# Required action
With the line containing "Global Leadership Team (98, 2192)" as the start and the line containing "Last Name:* (50, 1500)" as the end, transcribe that span of the entries below exactly, including both.

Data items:
..............................
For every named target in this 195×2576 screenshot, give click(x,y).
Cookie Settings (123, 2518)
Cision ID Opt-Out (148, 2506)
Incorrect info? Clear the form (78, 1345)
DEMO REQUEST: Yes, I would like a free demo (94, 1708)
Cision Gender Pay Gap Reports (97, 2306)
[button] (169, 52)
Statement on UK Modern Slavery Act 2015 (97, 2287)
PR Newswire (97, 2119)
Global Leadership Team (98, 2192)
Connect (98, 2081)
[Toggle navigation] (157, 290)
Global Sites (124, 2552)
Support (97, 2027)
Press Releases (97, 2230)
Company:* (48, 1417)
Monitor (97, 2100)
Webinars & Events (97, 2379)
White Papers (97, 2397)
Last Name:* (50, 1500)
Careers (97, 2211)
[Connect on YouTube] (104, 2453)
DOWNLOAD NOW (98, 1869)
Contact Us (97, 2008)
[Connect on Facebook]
..............................
# Written response
Global Leadership Team (98, 2192)
Connect (98, 2081)
[Toggle navigation] (157, 290)
Global Sites (124, 2552)
Support (97, 2027)
Press Releases (97, 2230)
Company:* (48, 1417)
Monitor (97, 2100)
Webinars & Events (97, 2379)
White Papers (97, 2397)
Last Name:* (50, 1500)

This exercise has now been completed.